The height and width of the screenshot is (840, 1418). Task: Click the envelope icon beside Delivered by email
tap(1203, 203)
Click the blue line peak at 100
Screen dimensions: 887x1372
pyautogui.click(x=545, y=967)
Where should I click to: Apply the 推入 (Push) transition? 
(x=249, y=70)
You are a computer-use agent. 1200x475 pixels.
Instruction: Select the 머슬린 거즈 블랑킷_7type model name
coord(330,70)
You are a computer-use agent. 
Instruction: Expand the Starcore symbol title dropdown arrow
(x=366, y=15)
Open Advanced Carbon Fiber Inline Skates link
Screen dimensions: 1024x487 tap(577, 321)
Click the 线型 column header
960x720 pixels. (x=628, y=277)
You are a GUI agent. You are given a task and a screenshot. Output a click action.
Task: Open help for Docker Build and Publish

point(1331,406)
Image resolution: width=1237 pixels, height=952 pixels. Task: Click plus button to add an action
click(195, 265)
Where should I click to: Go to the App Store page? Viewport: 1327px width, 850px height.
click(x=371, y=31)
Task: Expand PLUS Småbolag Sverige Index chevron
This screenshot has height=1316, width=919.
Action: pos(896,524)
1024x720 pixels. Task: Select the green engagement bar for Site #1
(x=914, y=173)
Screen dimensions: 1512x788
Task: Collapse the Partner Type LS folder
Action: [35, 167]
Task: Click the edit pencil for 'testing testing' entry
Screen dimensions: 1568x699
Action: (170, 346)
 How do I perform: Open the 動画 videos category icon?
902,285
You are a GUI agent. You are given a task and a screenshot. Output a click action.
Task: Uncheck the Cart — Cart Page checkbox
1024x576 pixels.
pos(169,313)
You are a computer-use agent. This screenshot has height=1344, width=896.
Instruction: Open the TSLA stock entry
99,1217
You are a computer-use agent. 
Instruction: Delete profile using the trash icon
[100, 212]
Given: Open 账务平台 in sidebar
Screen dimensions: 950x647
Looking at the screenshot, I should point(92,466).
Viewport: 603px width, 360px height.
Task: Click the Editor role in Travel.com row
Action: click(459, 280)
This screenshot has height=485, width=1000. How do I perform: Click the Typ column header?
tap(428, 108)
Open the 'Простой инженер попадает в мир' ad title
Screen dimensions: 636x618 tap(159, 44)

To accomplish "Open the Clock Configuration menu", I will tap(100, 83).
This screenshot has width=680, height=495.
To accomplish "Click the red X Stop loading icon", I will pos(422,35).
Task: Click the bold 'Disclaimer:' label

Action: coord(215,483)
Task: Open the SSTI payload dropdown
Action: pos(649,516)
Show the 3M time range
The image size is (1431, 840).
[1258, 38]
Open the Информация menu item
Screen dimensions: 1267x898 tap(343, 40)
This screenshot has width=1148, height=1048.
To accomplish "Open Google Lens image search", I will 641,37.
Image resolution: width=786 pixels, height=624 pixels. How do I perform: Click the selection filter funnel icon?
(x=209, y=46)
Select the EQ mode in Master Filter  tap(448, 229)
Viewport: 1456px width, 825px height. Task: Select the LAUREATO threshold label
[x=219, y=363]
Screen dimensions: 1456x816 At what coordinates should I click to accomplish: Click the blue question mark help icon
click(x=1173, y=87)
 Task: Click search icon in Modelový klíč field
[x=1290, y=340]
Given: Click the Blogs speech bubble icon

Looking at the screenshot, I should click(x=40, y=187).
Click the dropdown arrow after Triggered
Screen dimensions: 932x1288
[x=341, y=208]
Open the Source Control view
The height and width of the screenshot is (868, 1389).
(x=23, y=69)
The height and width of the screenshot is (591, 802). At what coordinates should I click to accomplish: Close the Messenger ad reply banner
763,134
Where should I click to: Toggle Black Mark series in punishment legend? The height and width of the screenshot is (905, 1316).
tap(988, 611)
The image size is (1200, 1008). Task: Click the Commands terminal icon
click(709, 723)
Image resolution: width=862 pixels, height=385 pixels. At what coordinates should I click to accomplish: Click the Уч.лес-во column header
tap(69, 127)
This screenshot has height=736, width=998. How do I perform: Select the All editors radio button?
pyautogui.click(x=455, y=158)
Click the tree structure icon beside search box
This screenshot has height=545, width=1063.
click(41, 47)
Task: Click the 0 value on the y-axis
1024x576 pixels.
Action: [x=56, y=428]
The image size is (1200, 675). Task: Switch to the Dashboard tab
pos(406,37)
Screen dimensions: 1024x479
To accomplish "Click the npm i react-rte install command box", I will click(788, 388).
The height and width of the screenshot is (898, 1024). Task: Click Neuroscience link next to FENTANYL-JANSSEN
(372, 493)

■ ■ ■ ■ ■

§ WHAT THIS TASK INVOLVES
Copy every line of the data that holds the string "will".

§ COMPLETED EXERCISE
To accomplish "Open the Clock Configuration menu", I will tap(100, 83).
To accomplish "Click the red X Stop loading icon", I will pos(422,35).
To accomplish "Open Google Lens image search", I will 641,37.
To accomplish "Click the npm i react-rte install command box", I will click(788, 388).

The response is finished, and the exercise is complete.